_Your assignment_
Reproduce each of the entries that follow, exactly.
### Extracted material
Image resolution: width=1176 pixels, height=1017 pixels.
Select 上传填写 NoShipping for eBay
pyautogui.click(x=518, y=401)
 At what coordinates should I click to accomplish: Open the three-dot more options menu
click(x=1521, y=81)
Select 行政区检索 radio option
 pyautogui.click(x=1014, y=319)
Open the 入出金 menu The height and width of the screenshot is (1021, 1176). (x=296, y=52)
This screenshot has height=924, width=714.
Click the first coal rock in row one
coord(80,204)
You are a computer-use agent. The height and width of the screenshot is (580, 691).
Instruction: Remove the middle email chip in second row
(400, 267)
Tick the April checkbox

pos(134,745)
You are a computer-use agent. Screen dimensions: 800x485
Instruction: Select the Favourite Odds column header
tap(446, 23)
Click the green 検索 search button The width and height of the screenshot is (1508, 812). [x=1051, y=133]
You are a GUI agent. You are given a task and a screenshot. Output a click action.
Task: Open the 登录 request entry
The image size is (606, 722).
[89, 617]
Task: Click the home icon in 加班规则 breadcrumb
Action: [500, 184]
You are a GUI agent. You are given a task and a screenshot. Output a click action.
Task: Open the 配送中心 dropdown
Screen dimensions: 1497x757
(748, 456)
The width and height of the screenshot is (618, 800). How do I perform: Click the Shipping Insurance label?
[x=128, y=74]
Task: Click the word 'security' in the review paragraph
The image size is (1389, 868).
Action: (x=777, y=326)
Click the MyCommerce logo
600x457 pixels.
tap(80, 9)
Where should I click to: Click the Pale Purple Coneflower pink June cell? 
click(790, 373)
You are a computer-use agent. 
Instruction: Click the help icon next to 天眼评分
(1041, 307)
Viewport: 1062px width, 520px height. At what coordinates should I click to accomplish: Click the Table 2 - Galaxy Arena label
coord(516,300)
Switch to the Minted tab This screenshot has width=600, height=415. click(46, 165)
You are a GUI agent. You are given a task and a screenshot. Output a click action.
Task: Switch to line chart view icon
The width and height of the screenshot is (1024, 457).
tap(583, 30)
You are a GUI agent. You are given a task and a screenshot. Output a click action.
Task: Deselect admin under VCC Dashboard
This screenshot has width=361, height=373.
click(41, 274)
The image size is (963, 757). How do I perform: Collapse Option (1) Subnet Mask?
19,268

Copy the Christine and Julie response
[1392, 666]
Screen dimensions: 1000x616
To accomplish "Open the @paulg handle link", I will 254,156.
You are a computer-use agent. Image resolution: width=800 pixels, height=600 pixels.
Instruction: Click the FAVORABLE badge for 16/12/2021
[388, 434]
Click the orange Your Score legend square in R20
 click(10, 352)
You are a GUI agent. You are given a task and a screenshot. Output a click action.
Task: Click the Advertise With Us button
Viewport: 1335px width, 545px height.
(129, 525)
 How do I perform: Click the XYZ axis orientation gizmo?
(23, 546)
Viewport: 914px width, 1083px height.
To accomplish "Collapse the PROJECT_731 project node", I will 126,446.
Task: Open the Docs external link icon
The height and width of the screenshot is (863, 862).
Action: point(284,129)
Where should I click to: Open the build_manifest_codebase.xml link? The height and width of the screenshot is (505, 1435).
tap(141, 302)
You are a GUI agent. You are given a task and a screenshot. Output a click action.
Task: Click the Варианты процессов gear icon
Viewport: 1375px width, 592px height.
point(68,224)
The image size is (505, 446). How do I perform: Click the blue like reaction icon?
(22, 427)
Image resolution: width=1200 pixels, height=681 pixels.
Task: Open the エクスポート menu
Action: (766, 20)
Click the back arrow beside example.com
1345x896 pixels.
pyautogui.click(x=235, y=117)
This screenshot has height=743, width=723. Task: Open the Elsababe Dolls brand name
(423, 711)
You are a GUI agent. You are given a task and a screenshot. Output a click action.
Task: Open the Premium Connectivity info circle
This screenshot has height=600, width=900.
######
_Response for this exercise_
Image resolution: width=1176 pixels, height=1017 pixels.
Select 上传填写 NoShipping for eBay
pyautogui.click(x=518, y=401)
 At what coordinates should I click to accomplish: Open the three-dot more options menu
click(x=1521, y=81)
Select 行政区检索 radio option
 pyautogui.click(x=1014, y=319)
Open the 入出金 menu The height and width of the screenshot is (1021, 1176). (x=296, y=52)
This screenshot has height=924, width=714.
Click the first coal rock in row one
coord(80,204)
You are a computer-use agent. The height and width of the screenshot is (580, 691).
Instruction: Remove the middle email chip in second row
(400, 267)
Tick the April checkbox

pos(134,745)
You are a computer-use agent. Screen dimensions: 800x485
Instruction: Select the Favourite Odds column header
tap(446, 23)
Click the green 検索 search button The width and height of the screenshot is (1508, 812). [x=1051, y=133]
You are a GUI agent. You are given a task and a screenshot. Output a click action.
Task: Open the 登录 request entry
The image size is (606, 722).
[89, 617]
Task: Click the home icon in 加班规则 breadcrumb
Action: [500, 184]
You are a GUI agent. You are given a task and a screenshot. Output a click action.
Task: Open the 配送中心 dropdown
Screen dimensions: 1497x757
(748, 456)
The width and height of the screenshot is (618, 800). How do I perform: Click the Shipping Insurance label?
[x=128, y=74]
Task: Click the word 'security' in the review paragraph
The image size is (1389, 868).
Action: (x=777, y=326)
Click the MyCommerce logo
600x457 pixels.
tap(80, 9)
Where should I click to: Click the Pale Purple Coneflower pink June cell? 
click(790, 373)
You are a computer-use agent. 
Instruction: Click the help icon next to 天眼评分
(1041, 307)
Viewport: 1062px width, 520px height. At what coordinates should I click to accomplish: Click the Table 2 - Galaxy Arena label
coord(516,300)
Switch to the Minted tab This screenshot has width=600, height=415. click(46, 165)
You are a GUI agent. You are given a task and a screenshot. Output a click action.
Task: Switch to line chart view icon
The width and height of the screenshot is (1024, 457).
tap(583, 30)
You are a GUI agent. You are given a task and a screenshot. Output a click action.
Task: Deselect admin under VCC Dashboard
This screenshot has width=361, height=373.
click(41, 274)
The image size is (963, 757). How do I perform: Collapse Option (1) Subnet Mask?
19,268

Copy the Christine and Julie response
[1392, 666]
Screen dimensions: 1000x616
To accomplish "Open the @paulg handle link", I will 254,156.
You are a computer-use agent. Image resolution: width=800 pixels, height=600 pixels.
Instruction: Click the FAVORABLE badge for 16/12/2021
[388, 434]
Click the orange Your Score legend square in R20
 click(10, 352)
You are a GUI agent. You are given a task and a screenshot. Output a click action.
Task: Click the Advertise With Us button
Viewport: 1335px width, 545px height.
(129, 525)
 How do I perform: Click the XYZ axis orientation gizmo?
(23, 546)
Viewport: 914px width, 1083px height.
To accomplish "Collapse the PROJECT_731 project node", I will 126,446.
Task: Open the Docs external link icon
The height and width of the screenshot is (863, 862).
Action: point(284,129)
Where should I click to: Open the build_manifest_codebase.xml link? The height and width of the screenshot is (505, 1435).
tap(141, 302)
You are a GUI agent. You are given a task and a screenshot. Output a click action.
Task: Click the Варианты процессов gear icon
Viewport: 1375px width, 592px height.
point(68,224)
The image size is (505, 446). How do I perform: Click the blue like reaction icon?
(22, 427)
Image resolution: width=1200 pixels, height=681 pixels.
Task: Open the エクスポート menu
Action: (766, 20)
Click the back arrow beside example.com
1345x896 pixels.
pyautogui.click(x=235, y=117)
This screenshot has height=743, width=723. Task: Open the Elsababe Dolls brand name
(423, 711)
You are a GUI agent. You are given a task and a screenshot. Output a click action.
Task: Open the Premium Connectivity info circle
This screenshot has height=600, width=900.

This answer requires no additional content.